Escritos entre mate y mate

Antología de microrrelatistas argentinas
V.V.A.A.
Claudia Cortalezzi (compilación)
(Editorial Micrópolis, Lima, Perú, 2017,144 páginas)

Es una valiosa antología de la llamada microficción, que se puede intentar definir –sin ninguna pretensión teórica– como una combinación de poesía y prosa. Son interesantes los conceptos que propone la compiladora en su lúcida presentación: “…exige un delicado tratamiento del lenguaje.”/ “Se apoya más en lo que sugiere que en lo que cuenta.” /”Al igual que toda buena literatura, necesita de un lector activo que rellene los huecos”. Claudia Cortalezzi (Buenos Aires, 1965), la responsable de esta brillante selección de tres trabajos por escritora –muchas de ellas del interior de nuestro país–, tiene cinco libros publicados, varios cuentos premiados y participó en antologías en Argentina, España, Colombia, Perú y Cuba. En 2005, junto a Marcelo di Marco, cofundó el círculo de narradores de horror y fantasía La Abadía de Carfax.

Hay microrrelatos caracterizados por su tensión dramática (Norah Scarpa Filsinger).

La filosa agudeza y la profundidad de pensamiento prevalecen en Ana María Shua.

Rosalba Campra sobresale por la sutileza al tratar los sueños y el absurdo.
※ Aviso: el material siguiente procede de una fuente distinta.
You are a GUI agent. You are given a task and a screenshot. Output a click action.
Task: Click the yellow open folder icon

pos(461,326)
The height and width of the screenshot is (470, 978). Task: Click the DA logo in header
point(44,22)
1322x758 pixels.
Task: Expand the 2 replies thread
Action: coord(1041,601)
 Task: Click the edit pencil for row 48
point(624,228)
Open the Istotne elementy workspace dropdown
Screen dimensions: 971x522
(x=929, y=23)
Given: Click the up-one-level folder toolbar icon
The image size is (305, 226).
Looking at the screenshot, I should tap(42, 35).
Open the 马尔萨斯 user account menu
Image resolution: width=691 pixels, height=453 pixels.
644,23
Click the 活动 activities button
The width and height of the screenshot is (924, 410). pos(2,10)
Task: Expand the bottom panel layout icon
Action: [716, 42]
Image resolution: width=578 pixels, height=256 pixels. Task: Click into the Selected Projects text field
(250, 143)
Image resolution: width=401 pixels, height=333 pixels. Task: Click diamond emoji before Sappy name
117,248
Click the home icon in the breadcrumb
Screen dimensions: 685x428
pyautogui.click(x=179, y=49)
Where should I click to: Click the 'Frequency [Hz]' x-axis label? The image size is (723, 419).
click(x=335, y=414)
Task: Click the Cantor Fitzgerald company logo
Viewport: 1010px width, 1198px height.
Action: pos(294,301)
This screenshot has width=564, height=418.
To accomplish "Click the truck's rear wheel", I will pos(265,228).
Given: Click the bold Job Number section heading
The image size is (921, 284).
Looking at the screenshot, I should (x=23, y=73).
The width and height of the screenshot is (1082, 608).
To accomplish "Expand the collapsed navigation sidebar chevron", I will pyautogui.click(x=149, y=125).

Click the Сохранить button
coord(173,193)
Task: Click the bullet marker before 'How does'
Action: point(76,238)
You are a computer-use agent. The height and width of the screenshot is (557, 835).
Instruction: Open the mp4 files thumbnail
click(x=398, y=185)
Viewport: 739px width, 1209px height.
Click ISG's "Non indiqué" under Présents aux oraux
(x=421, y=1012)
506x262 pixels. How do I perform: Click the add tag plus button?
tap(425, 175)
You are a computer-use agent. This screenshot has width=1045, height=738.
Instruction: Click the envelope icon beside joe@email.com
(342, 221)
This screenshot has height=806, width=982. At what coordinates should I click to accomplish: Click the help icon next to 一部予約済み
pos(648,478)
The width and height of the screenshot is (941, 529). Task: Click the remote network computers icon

Liliana Massara pasa de lo onírico al realismo.

Sylvia Iparraguirre opta por una clave fantástica excelentemente ejecutada.

Gilda Manso elige sumergirse en la fantasía.

El extrañamiento está presente en Ildiko Nassr y en Nanim Rekacz.

Tampoco falta el humor, con un giro absurdo (Flavia Company y Fabiola Soria), la chispa inesperada (Marylena Cambarieri), el ingenio juguetón (Ana María Mopty), o la ocurrencia insólita (Esther Andradi).

Un clima lunático plantea Caro Fernández.

Celina Aste desarrolla un mundo personal ajeno a la realidad.

El vuelo poético sobresale en Laura Nicastro y en María Cristina Ramos.

María Rosa Lojo, además de hondas reflexiones, aporta bellísimas imágenes.

Las microficciones de Patricia Alejandra Calvelo bordean el horror y la frustración

Mónica Cazón aborda con una sonrisa las relaciones de pareja.

La apelación a la función comunicativa de las palabras se encuentra en Nélida Cañas.

Alba Omil demuestra sensibilidad hacia la pintura y la música.

Los finales inesperados caracterizan a Giselle Aronson y a Ana María Paruolo.

Patricia Nosello se inclina por las referencias literarias.

El remate es la elección de Zulma Fraga.

Originalidad creativa demuestra Mariángeles Abelli Bonardi.

Tanto el juego como las palabras y los diálogos se destacan con suma inteligencia en Luisa Valenzuela.

Como asegura Gloria Ramírez Fermín en la contratapa: “…Claudia Cortalezzi logra, entre sorbos de mate, reunir microrrelatos que perdurarán por su calidad literaria en el recuerdo del lector y, por supuesto, en el acervo de la literatura breve argentina e internacional.”